#### Stored items:
-------

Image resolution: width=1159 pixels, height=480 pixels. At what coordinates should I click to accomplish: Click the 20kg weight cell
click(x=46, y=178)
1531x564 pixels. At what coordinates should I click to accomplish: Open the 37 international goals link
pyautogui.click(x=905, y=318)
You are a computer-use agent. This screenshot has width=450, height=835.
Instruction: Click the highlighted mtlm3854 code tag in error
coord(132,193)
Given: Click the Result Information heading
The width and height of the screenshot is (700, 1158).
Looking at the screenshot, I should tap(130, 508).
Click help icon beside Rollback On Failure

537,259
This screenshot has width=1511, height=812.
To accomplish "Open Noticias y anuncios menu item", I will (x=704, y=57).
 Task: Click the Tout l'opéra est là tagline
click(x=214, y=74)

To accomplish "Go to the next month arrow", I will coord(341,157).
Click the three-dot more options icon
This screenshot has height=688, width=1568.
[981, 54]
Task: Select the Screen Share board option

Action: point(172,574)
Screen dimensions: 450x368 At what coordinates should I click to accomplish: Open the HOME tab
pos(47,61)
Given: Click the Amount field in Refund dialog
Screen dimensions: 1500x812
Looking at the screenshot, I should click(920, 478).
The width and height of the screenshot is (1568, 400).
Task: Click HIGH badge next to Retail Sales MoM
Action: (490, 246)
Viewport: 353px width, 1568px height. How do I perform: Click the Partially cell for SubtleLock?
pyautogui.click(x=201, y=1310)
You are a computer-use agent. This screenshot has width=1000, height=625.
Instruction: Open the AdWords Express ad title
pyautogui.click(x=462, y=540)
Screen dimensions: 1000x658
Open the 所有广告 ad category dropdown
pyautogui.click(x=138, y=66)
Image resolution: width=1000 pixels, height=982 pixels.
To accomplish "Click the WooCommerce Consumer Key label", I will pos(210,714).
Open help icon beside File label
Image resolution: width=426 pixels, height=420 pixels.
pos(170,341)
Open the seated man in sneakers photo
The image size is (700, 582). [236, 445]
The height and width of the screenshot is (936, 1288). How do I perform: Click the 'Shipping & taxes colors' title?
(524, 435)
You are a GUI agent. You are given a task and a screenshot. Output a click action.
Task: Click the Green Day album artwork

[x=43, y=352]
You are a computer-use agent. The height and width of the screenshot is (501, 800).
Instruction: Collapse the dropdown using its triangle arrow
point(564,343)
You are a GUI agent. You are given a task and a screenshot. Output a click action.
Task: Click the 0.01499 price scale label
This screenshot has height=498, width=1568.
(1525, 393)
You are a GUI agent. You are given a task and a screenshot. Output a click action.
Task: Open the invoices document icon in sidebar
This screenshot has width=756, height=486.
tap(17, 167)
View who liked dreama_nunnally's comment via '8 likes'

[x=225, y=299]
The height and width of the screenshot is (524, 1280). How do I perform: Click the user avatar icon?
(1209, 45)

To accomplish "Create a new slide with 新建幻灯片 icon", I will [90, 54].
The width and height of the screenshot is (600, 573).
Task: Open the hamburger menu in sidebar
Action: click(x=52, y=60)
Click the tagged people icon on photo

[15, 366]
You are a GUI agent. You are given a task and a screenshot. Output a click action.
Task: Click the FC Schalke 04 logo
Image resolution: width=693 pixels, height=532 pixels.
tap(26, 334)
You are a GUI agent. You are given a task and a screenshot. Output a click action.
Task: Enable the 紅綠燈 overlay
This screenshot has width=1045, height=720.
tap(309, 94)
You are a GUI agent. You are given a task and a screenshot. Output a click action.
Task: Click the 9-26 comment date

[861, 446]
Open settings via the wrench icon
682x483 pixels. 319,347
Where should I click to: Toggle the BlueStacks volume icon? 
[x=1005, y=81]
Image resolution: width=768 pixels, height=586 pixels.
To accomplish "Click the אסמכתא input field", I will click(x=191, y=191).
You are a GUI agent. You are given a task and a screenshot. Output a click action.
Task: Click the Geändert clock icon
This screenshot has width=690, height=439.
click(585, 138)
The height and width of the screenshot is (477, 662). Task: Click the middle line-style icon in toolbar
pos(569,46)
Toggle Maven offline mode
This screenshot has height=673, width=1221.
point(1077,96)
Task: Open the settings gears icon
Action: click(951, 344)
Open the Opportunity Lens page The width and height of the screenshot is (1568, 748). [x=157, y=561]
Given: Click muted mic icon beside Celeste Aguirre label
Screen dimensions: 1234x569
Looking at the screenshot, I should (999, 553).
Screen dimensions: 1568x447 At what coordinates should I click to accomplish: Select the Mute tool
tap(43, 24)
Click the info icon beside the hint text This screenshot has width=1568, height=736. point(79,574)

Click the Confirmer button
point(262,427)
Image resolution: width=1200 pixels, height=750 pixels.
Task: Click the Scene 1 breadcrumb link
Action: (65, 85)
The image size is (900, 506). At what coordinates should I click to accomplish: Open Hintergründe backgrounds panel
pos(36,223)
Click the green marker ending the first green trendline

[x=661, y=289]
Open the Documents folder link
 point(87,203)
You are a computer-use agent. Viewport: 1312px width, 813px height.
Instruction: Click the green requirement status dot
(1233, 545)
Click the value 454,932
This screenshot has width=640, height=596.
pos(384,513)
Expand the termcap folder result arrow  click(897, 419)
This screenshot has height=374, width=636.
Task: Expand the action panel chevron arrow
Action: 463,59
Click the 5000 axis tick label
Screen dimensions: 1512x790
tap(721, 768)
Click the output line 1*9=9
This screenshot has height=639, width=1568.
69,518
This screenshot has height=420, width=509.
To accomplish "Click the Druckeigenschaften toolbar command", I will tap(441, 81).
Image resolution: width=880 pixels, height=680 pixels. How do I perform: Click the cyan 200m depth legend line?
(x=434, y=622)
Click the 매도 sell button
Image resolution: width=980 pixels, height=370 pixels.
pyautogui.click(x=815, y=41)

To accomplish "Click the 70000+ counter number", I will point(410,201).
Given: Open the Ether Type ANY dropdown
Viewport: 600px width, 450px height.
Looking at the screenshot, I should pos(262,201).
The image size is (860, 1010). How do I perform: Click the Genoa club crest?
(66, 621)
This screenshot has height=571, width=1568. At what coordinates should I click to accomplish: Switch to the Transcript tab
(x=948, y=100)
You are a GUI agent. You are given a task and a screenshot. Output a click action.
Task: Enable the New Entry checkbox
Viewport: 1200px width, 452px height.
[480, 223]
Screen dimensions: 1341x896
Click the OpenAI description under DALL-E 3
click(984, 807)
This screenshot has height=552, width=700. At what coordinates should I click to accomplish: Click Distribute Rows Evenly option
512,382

-------

Pull every line containing "field" out of the entries.

#### Answer space:
Given: Click the Amount field in Refund dialog
To accomplish "Click the אסמכתא input field", I will click(x=191, y=191).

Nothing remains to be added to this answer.